According to Tracy Reynolds, producer of the documentary’s parent series, Faces of Abortion, “This compelling program tells three stories of women and men who have been harmed by abortion, includes medical and scientific evidence and encourages anyone who is hurting to call the National Helpline for Abortion Recovery and receive hope and healing through a program in their area.”
Beyond the Dark Valley is co-hosted by Olympic swimmer Josh Davis and post-abortive mother Molly White who take viewers on an informative journey from death to life while correcting common myths about abortion. Real-life experiences reveal the reality of abortion and how its consequences affect more than just the woman and child.
Although the damage is deep and dark, the future can be bright for those who are forgiven and set free by Christ.
A voice of change
One of the key components for recovery is for victims to admit they have been hurt by abortion. Speaking out is also beneficial to others in similar situations as well as to government officials, activists and lobbyists who are seeking to put an end to abortion by overturning Roe v. Wade, which legalized abortion on demand in 1973.
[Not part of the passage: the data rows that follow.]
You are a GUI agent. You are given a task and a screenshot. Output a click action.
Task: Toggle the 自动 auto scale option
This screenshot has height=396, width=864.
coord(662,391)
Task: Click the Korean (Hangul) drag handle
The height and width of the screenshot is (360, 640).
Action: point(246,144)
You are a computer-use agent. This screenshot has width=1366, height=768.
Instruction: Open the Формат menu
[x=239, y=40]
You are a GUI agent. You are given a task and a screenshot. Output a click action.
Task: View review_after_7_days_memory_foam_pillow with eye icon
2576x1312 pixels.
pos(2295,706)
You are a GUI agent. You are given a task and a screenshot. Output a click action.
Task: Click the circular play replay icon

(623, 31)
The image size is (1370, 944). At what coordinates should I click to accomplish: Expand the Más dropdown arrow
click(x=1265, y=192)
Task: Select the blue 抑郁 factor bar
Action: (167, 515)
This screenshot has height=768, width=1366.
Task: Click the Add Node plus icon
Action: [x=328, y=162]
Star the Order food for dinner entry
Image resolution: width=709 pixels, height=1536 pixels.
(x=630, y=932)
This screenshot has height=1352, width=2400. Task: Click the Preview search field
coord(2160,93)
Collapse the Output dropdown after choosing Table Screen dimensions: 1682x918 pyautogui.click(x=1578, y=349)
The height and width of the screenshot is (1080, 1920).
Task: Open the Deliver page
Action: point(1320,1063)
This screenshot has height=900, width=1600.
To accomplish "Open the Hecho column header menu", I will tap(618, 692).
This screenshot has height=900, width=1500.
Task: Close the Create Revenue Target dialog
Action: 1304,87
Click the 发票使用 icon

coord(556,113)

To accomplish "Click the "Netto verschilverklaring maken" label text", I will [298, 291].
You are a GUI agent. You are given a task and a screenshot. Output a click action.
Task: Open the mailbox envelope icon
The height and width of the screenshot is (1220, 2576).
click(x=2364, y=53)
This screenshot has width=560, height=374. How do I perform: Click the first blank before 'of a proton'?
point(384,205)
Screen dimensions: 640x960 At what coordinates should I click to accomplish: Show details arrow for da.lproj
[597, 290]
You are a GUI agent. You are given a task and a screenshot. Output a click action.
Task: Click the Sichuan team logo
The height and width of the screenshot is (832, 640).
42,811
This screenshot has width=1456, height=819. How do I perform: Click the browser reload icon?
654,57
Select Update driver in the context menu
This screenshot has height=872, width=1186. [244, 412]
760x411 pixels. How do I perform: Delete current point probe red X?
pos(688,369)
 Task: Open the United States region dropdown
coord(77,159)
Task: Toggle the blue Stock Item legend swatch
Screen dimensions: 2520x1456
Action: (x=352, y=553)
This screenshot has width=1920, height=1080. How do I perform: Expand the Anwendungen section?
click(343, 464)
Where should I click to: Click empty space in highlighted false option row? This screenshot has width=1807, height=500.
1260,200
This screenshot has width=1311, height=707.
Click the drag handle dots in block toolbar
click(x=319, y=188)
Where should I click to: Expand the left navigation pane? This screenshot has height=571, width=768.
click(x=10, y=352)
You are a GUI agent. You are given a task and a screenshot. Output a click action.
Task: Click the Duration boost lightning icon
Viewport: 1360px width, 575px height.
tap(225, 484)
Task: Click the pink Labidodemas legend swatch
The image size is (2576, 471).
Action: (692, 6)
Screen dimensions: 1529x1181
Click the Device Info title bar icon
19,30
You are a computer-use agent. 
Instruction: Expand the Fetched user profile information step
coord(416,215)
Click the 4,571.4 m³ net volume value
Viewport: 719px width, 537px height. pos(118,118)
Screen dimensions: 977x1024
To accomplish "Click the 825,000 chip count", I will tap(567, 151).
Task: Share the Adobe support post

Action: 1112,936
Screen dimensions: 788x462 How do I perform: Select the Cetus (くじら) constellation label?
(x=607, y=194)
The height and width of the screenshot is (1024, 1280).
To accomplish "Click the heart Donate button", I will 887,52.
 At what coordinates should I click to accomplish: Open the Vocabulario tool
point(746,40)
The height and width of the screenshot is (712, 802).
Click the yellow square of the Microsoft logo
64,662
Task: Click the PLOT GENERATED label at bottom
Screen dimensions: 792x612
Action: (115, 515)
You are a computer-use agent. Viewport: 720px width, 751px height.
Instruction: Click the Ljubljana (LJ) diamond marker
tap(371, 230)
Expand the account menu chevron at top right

That’s why Beyond the Dark Valley asks men and women who have experienced abortion first hand to go to www.operationoutcry.org and publicly share their stories of devastation and heartache by filling out a declarations form, a document that is legally admissible as testimony in a federal court of law. The forms will be sent to the U.S. Supreme Court to prove abortion does hurt and causes grave consequences. Operation Outcry’s goal is to collect one million declarations as legally permissive evidence for the basis of future rulings.
A tool and a ministry
Beyond the Dark Valley was created from stories shared on Faces of Abortion, a television series from TJF that airs weekly on Sky Angel, Dish Network, Angel 1 and 2, and CNL Television.
“Faces of Abortion is the only television program that tells powerful stories of women and men who have been harmed by abortion,” Reynolds explained.
It, too, offers them prayer, hope and healing as well as referring viewers to the National Helpline for Abortion Recovery (1-866-482-LIFE) where women and men who have personally experienced abortion listen to callers, pray with them and refer them to a local abortion recovery program.
“The National Helpline has received thousands of calls as a result of this program,” Reynolds said.
Faces of Abortion is in its fifth season and is impacting not only its viewers, but also those behind the series, hosted by Cindy Collins and directed and co-produced by KPLE TV in Killeen, Texas.
“Women and men travel to Killeen from all over the country to appear on this program, and they always experience even more healing and a chance to share with others who have been through the same experience,” Reynolds explained.
“It is an amazing experience to be on the set,” Reynolds added. For example, Catherine Mason, the 82-year-old owner of KPLE, has given generously to the program, including providing homemade lunches during filming.
“This program is an educational tool, but it is also a ministry,” Reynolds said. “Everyone involved in the production has had their hearts touched by the stories.”
And viewers are finding the same to be true in their own lives.